> **What is expected**
Search the data for "agent" and copy every matching line.

[Stored data]
+-------+

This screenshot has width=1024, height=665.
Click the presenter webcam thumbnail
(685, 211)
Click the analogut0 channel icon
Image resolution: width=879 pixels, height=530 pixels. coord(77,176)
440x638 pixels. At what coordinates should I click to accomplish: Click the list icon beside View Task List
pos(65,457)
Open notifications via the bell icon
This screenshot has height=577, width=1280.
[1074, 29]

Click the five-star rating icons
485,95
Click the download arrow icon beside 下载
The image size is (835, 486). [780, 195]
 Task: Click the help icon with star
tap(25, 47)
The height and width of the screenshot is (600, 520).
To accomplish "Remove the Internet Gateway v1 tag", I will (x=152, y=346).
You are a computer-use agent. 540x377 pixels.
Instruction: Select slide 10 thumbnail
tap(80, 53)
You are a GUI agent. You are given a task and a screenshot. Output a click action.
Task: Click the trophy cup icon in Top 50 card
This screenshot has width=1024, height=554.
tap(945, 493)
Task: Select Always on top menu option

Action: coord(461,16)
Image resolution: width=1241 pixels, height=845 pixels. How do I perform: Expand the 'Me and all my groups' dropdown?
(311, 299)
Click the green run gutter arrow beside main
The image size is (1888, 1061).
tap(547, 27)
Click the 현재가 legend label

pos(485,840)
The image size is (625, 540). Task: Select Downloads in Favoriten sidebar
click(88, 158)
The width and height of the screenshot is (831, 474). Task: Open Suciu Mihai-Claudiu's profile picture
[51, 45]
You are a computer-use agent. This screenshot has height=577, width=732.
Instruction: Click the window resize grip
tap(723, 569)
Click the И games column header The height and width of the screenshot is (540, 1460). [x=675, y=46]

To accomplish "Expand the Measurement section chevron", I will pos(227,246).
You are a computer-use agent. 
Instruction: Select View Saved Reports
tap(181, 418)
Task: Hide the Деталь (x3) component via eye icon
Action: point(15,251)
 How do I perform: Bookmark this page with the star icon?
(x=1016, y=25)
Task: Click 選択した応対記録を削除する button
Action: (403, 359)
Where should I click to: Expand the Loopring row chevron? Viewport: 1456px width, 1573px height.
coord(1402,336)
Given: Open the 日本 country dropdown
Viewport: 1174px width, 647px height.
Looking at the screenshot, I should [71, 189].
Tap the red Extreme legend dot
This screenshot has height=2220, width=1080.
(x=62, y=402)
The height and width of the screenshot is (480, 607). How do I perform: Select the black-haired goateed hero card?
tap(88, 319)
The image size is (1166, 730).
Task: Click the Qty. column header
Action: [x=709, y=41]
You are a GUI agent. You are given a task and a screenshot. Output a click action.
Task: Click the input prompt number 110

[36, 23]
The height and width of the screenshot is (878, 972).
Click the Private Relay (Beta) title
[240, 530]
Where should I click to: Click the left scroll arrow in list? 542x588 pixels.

+-------+

> **Solution for this problem**
You are a computer-use agent. 540x377 pixels.
You are a GUI agent. You are given a task and a screenshot. Output a click action.
You are a computer-use agent. This screenshot has height=577, width=732.
You are a computer-use agent. 
You are a GUI agent. You are given a task and a screenshot. Output a click action.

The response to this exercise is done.